Any heart mamas here?

babylimas

Just found out my child has a heart defect and faces open heart surgery at birth. Wondering if there are any other mothers dealing with heart conditions on this board.

babylimas

The baby has tetralogy of fallot. I am meeting with the surgeon on Tuesday and waiting on amnio results for potential chromosomal disorders. I'm in the very beginning stages of learning about what we are facing.

babylimas

That's a good idea ! Thanks! I'm lucky to live near a hospital with a great pediatric cardiology department. We'll explore traveling for surgery, but can stay here if needed.

Unfortunately I have already googled too much. it is actually rather soothing to see it all laid out so clinically. ToF is a major defect (it's actually 4 defects in the heart), but is the most common critical congenital heart defect. So the doctors are experienced in treating it.

Our biggest worry, after the OHS, is how this will affect our child's life. It seems there is a wide range and it requires lifelong attention. The unknown is so scary. It's hard just sitting and waiting. I wish there was something I could do.

CaptainSerious

My son had a coarctation of the aorta, but lived with it until he was seven years old before we had it repaired. So I know a bit about the fear of having a child undergo cardiac surgery, but not about how scary it must be when your baby is a newborn. Please feel free to come hear for support anytime. My thoughts and prayers are with your family.

gremaud07

I am it not on here much but did see this post. My son had open heart surgery at 3 weeks old due to his valve formed incorrectly.. After surgery they did genetic testing to find out he has DiGeorge Syndrome which is he is missing part of chromosome 22. If you have questions feel free to message me.

Junebug060609

@choicesmom

babylimas

Thanks @choicesmom. For some reason I feel like we have talked about this since I originally posted? We have since discovered our son has T21. After a couple of echoes his TOF seems to be on the easier end of the spectrum. His pulmonary artery is pretty wide and not changing at this point. The cardiologists are hopeful he will make it until 4-5 months for surgery, so we are feeling pretty confident at this point. Now it's just waiting for him to get here and see how he is doing at birth. It's always wonderful to see other TOF babies doing so well! It's reassuring.

KMaine81

Hi Babylimas - I'm not a regular poster here, but I visit from time to time. I'm a Heart Mom to a baby girl.

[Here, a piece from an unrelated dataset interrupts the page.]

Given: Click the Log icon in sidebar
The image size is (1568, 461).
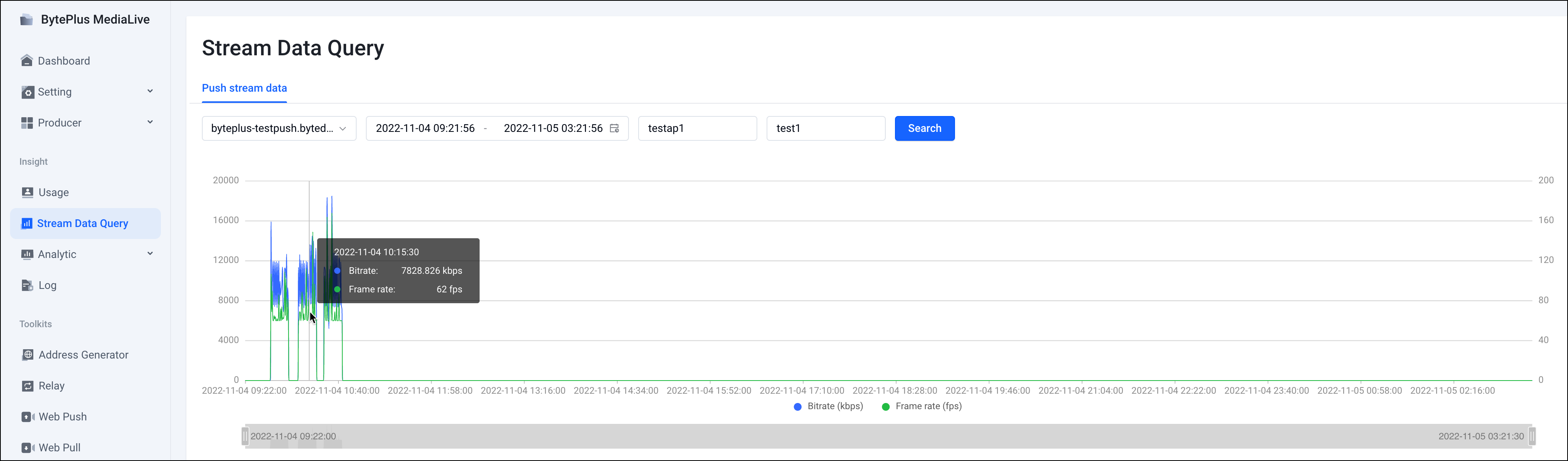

My daughter has a heart defect called Hypoplastic Left Heart Syndrome (HLHS) - basically, the left side of her heart never developed, so she is living with only the right side of her heart. My baby has had 2 open heart surgeries - the first when she was 6 days old. Her second was at 4 months old.  She will have her third surgery at around 2-4 years of age. And, one day she may need a heart transplant.  Unfortunately, unlike many less serious heart defects, HLHS isn't a condition that can be "fixed" with surgery - it is a chronic condition with an unknown life expectancy, as the surgeries that allow HLHS patients to live have only been around for 30 years. Right now, the survival rate for this defect is 75%. HLHS (and many heart defects) used to be a death sentence - now there's a lot of hope. Science is advancing and the hope is the survival statistic will continue to rise as doctors try to find a repair/cure for this condition. 

All of that being said - Heart Kids are AMAZING and so very strong. My little girl is doing so well despite her incredibly serious diagnosis. She didn't have to come home with feeding tubes or on oxygen (something some heart babies need & live with long term). She is behind in her gross motor skills and receives PT & OT every week.  She's such a happy baby despite all she's been through so far.  

My advice is to take it one day at a time and know that there is a lot of HOPE for Heart Babies. They are fighters! Try not to fall into the "Google" trap. There's a lot of dated information about heart defects. There's also not a ton of awareness about CHDs either - so a lot of misinformation is out there as well. 

I've seen many, many TOF kids doing amazing on the Heart Mom boards I follow. BabyCenter has a specific board for heart moms. There are lots of TOF Moms there. You may want to check that board out - it's pretty active with people  discussing issues that are specific to heart moms/heart kids. I've found general special needs parent boards like this one to be very welcoming and often have discussions covering many similar issues that parents of children with serious heart defects are living with. Chronic heart conditions like HLHS can come with the same type of feeding issues, developmental delays, oxygen/feeding tubes, dealing with SSI, long medical stays etc. that many other special needs parents face. At the same time, there are many issues that are really specific to heart moms/heart kids (like monitoring O2 Saturations, ECMO issues, etc). And I'm sure there are issues parents with children having non-heart issues deal with that we don't. 

I hope this (REALLY LONG post was helpful & feel free to ask me any questions. My baby has a different heart defect that's on the very serious end of the spectrum, but I'm happy to share my experiences with anything about going through open heart surgery, feeding/weight gain issues, etc.